Il est certaines professions où le travail est par essence pénible. Les ouvriers du BTP, qui réalisent des travaux en extérieur, été comme hiver, qui portent de lourdes charges et qui sont appelés à travailler en hauteur sont, personne ne le niera, exposés à des facteurs de risques.
De la même manière, est-il vraiment nécessaire d’attendre les nouvelles fiches pour mesurer l’exposition à des facteurs de risques de salariés au contact de substances chimiques dangereuses qui font l’objet de déclaration depuis des années, alors que, depuis le 7 mars 2008, l’article R. 4412-40 du code du travail dispose que « l’employeur tient une liste actualisée des travailleurs exposés aux agents chimiques dangereux très toxiques, toxiques, nocifs, corrosifs, irritants, sensibilisants, cancérogènes, mutagènes et toxiques de catégorie 3 pour la reproduction ainsi qu’aux agents cancérogènes mutagènes et toxiques pour la reproduction définis à l’article R. 4412-60. Cette liste précise la nature de l’exposition, sa durée ainsi que son degré, tel qu’il est connu par les résultats des contrôles réalisés ».
Pourquoi donc ne pas permettre aux salariés exposés à trois ou quatre facteurs de risques de cumuler plus de points que celles et ceux de leurs collègues qui ne sont exposés qu’à deux de ces facteurs ? Il est pourtant évident que plus les facteurs sont nombreux, plus les sources d’exposition sont diversifiées, plus les salariés sont fragilisés et encourent le risque de contracter de multiples maladies professionnelles, notamment à effets différés.
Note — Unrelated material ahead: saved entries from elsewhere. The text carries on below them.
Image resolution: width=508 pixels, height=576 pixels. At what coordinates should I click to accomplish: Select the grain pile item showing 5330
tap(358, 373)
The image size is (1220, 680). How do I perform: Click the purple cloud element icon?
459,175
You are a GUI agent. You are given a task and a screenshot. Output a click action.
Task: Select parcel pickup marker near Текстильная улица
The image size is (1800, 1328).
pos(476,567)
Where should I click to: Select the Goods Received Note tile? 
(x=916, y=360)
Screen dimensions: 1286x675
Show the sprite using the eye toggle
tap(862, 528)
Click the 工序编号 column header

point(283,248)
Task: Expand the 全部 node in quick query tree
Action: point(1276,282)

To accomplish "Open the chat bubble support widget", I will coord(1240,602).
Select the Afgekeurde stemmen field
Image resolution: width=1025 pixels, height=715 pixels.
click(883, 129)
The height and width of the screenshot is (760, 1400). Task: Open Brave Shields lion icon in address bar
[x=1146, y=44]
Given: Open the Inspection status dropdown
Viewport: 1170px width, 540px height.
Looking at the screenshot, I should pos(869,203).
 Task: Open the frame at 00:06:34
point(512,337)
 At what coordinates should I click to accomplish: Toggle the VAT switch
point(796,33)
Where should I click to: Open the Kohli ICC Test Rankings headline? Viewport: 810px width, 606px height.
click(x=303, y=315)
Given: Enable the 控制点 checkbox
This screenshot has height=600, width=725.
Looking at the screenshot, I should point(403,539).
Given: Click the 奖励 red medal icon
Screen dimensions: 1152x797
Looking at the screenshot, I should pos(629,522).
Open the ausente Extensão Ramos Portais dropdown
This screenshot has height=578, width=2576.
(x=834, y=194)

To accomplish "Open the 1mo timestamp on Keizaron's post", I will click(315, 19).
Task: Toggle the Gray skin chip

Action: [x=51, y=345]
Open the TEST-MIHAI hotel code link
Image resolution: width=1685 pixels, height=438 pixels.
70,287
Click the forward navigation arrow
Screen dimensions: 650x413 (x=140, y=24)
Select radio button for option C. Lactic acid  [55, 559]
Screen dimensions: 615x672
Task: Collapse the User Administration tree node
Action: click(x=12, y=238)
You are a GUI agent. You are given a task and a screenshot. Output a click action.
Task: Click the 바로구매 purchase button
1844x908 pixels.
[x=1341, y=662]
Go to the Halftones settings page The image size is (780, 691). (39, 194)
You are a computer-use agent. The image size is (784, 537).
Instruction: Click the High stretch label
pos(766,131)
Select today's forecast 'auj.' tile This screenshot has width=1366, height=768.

Pourquoi, dès lors, ne pas avoir accordé plus de points aux salariés dont l’exposition a été plus longue ?
À notre grand regret, le départ à la retraite à soixante ans en cas de travaux pénibles, que nous défendions ensemble, n’est toujours pas possible. Tout nous porte à croire que les conditions limitatives que vous avez introduites ont été conçues de telle sorte que le symbole d’un départ à la retraite à taux plein avant soixante ans ne puisse être concrétisé. En raison de quoi, le groupe CRC s’abstiendra sur cet article.